Send every record back word for word.

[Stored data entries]
┄┄┄┄┄┄┄┄┄┄┄┄┄┄┄┄┄┄┄┄
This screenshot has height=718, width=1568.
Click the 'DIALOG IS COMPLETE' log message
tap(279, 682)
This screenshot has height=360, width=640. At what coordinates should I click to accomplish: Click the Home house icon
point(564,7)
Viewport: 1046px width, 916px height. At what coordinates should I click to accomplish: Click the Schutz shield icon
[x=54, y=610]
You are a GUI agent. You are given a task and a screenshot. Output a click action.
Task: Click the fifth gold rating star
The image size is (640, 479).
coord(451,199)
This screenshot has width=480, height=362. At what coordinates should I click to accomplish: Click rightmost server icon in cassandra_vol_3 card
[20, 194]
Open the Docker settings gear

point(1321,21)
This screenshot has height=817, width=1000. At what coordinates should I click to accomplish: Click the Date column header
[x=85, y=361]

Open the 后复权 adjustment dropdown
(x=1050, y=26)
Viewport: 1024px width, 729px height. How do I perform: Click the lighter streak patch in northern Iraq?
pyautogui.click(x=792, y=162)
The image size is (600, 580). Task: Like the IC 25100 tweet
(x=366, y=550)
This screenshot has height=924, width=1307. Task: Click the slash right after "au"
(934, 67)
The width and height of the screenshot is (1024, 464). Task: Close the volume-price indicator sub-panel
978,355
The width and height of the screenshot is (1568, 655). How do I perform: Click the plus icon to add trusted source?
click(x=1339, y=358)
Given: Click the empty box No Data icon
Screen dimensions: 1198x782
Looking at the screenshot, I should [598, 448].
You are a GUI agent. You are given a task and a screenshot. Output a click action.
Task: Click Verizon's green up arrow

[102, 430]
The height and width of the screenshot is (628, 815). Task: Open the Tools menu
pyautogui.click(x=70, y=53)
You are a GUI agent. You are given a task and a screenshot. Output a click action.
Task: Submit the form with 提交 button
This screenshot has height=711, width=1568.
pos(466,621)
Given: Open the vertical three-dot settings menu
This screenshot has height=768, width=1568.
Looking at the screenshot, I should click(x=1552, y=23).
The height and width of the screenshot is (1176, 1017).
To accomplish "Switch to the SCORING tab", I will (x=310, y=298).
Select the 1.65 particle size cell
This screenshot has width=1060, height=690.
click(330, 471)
┄┄┄┄┄┄┄┄┄┄┄┄┄┄┄┄┄┄┄┄
■ YOUR RESPONSE ■
This screenshot has height=718, width=1568.
Click the 'DIALOG IS COMPLETE' log message
tap(279, 682)
This screenshot has height=360, width=640. At what coordinates should I click to accomplish: Click the Home house icon
point(564,7)
Viewport: 1046px width, 916px height. At what coordinates should I click to accomplish: Click the Schutz shield icon
[x=54, y=610]
You are a GUI agent. You are given a task and a screenshot. Output a click action.
Task: Click the fifth gold rating star
The image size is (640, 479).
coord(451,199)
This screenshot has width=480, height=362. At what coordinates should I click to accomplish: Click rightmost server icon in cassandra_vol_3 card
[20, 194]
Open the Docker settings gear

point(1321,21)
This screenshot has height=817, width=1000. At what coordinates should I click to accomplish: Click the Date column header
[x=85, y=361]

Open the 后复权 adjustment dropdown
(x=1050, y=26)
Viewport: 1024px width, 729px height. How do I perform: Click the lighter streak patch in northern Iraq?
pyautogui.click(x=792, y=162)
The image size is (600, 580). Task: Like the IC 25100 tweet
(x=366, y=550)
This screenshot has height=924, width=1307. Task: Click the slash right after "au"
(934, 67)
The width and height of the screenshot is (1024, 464). Task: Close the volume-price indicator sub-panel
978,355
The width and height of the screenshot is (1568, 655). How do I perform: Click the plus icon to add trusted source?
click(x=1339, y=358)
Given: Click the empty box No Data icon
Screen dimensions: 1198x782
Looking at the screenshot, I should [598, 448].
You are a GUI agent. You are given a task and a screenshot. Output a click action.
Task: Click Verizon's green up arrow

[102, 430]
The height and width of the screenshot is (628, 815). Task: Open the Tools menu
pyautogui.click(x=70, y=53)
You are a GUI agent. You are given a task and a screenshot. Output a click action.
Task: Submit the form with 提交 button
This screenshot has height=711, width=1568.
pos(466,621)
Given: Open the vertical three-dot settings menu
This screenshot has height=768, width=1568.
Looking at the screenshot, I should click(x=1552, y=23).
The height and width of the screenshot is (1176, 1017).
To accomplish "Switch to the SCORING tab", I will (x=310, y=298).
Select the 1.65 particle size cell
This screenshot has width=1060, height=690.
click(330, 471)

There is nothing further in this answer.